The problem: Return only this: the line with "Instruction: See menu for Antojitos del Mangu" and all the lines that follow it below, through the final one, exactly as they are.

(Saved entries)

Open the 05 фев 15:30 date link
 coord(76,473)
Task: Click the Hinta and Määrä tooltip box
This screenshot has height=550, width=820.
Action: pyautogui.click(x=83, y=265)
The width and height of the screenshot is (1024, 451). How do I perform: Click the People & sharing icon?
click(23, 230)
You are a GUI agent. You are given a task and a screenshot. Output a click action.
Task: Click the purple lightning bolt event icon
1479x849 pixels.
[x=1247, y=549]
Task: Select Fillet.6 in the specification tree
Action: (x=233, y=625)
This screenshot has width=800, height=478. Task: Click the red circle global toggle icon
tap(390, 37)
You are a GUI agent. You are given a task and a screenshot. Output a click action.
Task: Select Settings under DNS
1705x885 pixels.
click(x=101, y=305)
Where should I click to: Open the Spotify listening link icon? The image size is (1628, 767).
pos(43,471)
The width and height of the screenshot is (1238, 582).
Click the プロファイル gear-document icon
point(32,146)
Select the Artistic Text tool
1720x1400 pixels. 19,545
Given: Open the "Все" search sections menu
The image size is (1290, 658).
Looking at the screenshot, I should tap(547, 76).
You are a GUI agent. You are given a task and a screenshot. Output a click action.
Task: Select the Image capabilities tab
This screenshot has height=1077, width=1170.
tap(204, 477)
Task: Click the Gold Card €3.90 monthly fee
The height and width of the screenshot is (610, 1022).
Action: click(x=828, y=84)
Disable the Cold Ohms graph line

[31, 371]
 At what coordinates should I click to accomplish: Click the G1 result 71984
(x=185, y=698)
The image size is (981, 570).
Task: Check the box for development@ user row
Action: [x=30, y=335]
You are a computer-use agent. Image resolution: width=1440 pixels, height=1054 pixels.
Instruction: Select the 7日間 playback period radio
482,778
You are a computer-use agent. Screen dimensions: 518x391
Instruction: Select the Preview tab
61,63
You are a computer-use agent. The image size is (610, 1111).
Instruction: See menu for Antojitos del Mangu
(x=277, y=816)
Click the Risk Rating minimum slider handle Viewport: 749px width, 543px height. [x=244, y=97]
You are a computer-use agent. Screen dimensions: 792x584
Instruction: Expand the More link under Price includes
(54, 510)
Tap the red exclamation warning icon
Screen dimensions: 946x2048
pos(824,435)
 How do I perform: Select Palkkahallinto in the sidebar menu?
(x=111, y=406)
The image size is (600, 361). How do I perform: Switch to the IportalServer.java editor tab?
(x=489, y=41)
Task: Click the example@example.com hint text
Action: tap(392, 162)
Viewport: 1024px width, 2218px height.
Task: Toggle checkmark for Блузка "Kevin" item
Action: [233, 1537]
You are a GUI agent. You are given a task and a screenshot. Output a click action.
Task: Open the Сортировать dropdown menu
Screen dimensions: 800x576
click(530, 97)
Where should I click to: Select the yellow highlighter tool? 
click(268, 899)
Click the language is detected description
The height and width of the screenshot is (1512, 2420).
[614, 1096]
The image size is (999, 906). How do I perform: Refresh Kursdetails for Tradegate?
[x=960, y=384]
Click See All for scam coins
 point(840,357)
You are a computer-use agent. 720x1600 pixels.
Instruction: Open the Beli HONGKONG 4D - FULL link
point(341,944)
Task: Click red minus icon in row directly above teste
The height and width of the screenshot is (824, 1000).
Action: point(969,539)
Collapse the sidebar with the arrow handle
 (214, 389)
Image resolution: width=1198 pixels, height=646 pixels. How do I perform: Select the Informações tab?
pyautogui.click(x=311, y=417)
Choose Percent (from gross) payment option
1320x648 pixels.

Solution for this exercise:
Instruction: See menu for Antojitos del Mangu
(x=277, y=816)
Click the Risk Rating minimum slider handle Viewport: 749px width, 543px height. [x=244, y=97]
You are a computer-use agent. Screen dimensions: 792x584
Instruction: Expand the More link under Price includes
(54, 510)
Tap the red exclamation warning icon
Screen dimensions: 946x2048
pos(824,435)
 How do I perform: Select Palkkahallinto in the sidebar menu?
(x=111, y=406)
The image size is (600, 361). How do I perform: Switch to the IportalServer.java editor tab?
(x=489, y=41)
Task: Click the example@example.com hint text
Action: tap(392, 162)
Viewport: 1024px width, 2218px height.
Task: Toggle checkmark for Блузка "Kevin" item
Action: [233, 1537]
You are a GUI agent. You are given a task and a screenshot. Output a click action.
Task: Open the Сортировать dropdown menu
Screen dimensions: 800x576
click(530, 97)
Where should I click to: Select the yellow highlighter tool? 
click(268, 899)
Click the language is detected description
The height and width of the screenshot is (1512, 2420).
[614, 1096]
The image size is (999, 906). How do I perform: Refresh Kursdetails for Tradegate?
[x=960, y=384]
Click See All for scam coins
 point(840,357)
You are a computer-use agent. 720x1600 pixels.
Instruction: Open the Beli HONGKONG 4D - FULL link
point(341,944)
Task: Click red minus icon in row directly above teste
The height and width of the screenshot is (824, 1000).
Action: point(969,539)
Collapse the sidebar with the arrow handle
 (214, 389)
Image resolution: width=1198 pixels, height=646 pixels. How do I perform: Select the Informações tab?
pyautogui.click(x=311, y=417)
Choose Percent (from gross) payment option
1320x648 pixels.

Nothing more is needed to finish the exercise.